Instructions for the task: I need the lines below from the one with "Privacy Policy (824, 2145)" down to the one with "Documentation (278, 421)" reproduced exactly, both ends included, and nothing else.

Entries shown:
================

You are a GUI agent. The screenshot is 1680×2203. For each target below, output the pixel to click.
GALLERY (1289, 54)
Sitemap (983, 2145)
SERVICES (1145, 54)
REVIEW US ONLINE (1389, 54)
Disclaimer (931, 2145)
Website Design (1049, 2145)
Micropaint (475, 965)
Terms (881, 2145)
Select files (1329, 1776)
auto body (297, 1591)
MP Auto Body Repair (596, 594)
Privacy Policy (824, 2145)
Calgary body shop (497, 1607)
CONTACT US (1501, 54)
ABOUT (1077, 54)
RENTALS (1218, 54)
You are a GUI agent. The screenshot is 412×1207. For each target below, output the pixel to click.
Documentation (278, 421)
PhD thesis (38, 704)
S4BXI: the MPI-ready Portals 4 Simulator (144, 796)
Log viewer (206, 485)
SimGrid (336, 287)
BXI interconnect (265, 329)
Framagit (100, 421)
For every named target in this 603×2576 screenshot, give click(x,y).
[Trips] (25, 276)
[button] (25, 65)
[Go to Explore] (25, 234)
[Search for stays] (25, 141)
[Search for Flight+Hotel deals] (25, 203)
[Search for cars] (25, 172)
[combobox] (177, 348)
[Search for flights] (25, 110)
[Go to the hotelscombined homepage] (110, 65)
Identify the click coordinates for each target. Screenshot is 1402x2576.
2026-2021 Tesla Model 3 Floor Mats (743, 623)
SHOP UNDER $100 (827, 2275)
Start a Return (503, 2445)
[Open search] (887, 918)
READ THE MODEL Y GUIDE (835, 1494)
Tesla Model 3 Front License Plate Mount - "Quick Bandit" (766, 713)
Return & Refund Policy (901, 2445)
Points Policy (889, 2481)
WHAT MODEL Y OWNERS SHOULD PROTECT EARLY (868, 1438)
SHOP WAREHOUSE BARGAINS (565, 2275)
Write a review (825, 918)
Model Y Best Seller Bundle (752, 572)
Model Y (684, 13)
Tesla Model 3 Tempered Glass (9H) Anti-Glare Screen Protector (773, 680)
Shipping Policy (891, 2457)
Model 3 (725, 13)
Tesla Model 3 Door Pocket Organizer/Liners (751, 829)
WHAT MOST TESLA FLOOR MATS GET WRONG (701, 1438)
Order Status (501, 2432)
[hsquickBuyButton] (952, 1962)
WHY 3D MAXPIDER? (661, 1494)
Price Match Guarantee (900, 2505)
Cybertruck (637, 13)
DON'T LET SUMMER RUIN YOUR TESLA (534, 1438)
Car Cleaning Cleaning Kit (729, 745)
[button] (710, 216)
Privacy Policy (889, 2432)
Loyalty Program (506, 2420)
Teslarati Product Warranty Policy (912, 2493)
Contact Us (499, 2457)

================

Reply:
Privacy Policy (824, 2145)
Calgary body shop (497, 1607)
CONTACT US (1501, 54)
ABOUT (1077, 54)
RENTALS (1218, 54)
You are a GUI agent. The screenshot is 412×1207. For each target below, output the pixel to click.
Documentation (278, 421)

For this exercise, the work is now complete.